EXERCISE AIM:
Take every line from the data that has the word "chevron" in it.

EXTRACTED RECORDS:
┌──
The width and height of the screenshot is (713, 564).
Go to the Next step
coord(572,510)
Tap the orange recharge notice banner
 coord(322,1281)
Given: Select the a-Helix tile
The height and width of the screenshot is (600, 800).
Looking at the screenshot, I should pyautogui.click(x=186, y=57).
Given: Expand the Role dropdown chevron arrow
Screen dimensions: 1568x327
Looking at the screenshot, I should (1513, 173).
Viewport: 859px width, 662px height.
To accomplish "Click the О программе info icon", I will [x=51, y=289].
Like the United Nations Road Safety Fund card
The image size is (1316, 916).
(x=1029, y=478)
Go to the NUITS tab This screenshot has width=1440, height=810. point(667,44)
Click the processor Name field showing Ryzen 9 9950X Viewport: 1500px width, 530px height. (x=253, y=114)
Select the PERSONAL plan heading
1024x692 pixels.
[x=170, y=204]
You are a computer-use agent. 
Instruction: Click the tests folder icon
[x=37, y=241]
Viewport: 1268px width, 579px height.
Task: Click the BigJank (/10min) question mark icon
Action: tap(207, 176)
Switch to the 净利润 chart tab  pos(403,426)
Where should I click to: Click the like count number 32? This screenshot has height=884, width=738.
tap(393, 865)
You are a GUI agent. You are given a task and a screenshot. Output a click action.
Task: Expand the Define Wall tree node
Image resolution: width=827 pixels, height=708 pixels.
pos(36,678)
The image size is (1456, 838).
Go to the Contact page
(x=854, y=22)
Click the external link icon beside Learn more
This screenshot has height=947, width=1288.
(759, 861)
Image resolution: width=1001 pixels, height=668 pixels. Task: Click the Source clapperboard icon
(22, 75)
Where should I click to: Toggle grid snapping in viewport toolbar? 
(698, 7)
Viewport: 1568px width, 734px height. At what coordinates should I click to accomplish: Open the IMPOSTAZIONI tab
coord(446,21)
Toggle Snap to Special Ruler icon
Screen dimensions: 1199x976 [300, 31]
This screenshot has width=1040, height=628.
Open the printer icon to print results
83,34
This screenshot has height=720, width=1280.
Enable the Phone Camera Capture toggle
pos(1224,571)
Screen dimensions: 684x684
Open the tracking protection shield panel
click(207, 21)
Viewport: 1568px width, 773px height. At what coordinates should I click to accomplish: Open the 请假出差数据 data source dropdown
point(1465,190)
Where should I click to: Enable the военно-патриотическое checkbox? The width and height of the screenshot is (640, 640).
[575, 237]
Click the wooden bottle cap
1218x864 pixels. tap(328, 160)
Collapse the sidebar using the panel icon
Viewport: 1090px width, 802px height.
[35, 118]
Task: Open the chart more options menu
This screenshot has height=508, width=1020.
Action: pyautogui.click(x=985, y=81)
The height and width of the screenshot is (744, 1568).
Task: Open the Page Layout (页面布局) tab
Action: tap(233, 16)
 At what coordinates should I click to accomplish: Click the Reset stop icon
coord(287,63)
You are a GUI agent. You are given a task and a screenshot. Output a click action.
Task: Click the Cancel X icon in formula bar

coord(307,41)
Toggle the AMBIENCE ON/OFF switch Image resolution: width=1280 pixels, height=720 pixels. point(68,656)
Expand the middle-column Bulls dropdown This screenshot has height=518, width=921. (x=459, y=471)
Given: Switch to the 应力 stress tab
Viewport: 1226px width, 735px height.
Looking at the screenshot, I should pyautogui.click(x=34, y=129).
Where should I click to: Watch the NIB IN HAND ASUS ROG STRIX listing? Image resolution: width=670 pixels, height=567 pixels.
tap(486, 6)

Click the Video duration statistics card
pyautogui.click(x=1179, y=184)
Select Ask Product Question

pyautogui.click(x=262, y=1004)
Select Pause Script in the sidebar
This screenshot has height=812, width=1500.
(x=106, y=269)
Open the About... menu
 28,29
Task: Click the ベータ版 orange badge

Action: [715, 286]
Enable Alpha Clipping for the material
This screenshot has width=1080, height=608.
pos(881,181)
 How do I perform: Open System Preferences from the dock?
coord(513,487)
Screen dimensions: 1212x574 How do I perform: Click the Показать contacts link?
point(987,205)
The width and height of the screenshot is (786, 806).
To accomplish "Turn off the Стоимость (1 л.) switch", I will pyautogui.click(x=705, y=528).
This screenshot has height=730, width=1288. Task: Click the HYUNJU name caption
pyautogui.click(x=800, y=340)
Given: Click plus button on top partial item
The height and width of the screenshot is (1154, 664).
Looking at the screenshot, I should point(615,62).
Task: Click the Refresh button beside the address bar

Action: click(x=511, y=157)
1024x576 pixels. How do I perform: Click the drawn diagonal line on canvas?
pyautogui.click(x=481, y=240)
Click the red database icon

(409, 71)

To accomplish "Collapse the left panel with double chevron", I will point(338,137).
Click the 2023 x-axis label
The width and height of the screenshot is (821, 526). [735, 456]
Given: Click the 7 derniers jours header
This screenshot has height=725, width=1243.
└──
YOUR RESPONSE:
Given: Expand the Role dropdown chevron arrow
To accomplish "Collapse the left panel with double chevron", I will point(338,137).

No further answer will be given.